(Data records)
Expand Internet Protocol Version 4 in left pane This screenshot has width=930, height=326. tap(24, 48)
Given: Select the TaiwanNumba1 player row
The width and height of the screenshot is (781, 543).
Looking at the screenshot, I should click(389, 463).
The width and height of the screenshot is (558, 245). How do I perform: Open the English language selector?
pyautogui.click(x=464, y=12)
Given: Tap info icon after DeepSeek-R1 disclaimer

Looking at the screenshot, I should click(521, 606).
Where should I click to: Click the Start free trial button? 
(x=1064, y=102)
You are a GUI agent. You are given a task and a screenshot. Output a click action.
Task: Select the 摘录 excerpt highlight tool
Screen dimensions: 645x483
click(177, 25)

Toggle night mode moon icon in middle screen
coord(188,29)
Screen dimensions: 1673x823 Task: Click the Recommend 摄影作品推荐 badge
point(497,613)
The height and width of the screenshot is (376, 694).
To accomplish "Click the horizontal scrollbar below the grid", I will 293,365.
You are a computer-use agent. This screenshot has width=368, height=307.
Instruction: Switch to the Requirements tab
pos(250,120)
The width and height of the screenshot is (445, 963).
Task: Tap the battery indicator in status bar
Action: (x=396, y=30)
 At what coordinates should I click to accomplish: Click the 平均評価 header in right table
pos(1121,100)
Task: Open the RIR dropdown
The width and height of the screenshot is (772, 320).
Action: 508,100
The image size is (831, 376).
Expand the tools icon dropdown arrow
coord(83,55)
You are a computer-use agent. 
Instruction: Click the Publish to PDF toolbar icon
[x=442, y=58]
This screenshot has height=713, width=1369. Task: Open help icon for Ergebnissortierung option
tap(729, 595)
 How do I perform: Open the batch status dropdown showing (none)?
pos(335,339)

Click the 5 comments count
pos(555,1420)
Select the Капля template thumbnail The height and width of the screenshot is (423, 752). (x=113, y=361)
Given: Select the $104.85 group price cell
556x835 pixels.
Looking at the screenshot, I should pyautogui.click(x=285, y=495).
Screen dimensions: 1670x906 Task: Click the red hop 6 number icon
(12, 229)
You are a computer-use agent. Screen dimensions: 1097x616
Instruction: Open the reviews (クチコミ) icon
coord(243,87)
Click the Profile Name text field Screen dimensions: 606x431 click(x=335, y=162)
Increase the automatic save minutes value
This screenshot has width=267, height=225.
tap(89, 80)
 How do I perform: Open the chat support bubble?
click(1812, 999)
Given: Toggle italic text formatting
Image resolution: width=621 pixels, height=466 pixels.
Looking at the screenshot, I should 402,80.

Stated task: Copy the lines from the one containing "Given: Select the $104.85 group price cell" through the one containing "Click the Profile", both included, exactly as they appear.

Result of this task:
Given: Select the $104.85 group price cell
556x835 pixels.
Looking at the screenshot, I should pyautogui.click(x=285, y=495).
Screen dimensions: 1670x906 Task: Click the red hop 6 number icon
(12, 229)
You are a computer-use agent. Screen dimensions: 1097x616
Instruction: Open the reviews (クチコミ) icon
coord(243,87)
Click the Profile Name text field Screen dimensions: 606x431 click(x=335, y=162)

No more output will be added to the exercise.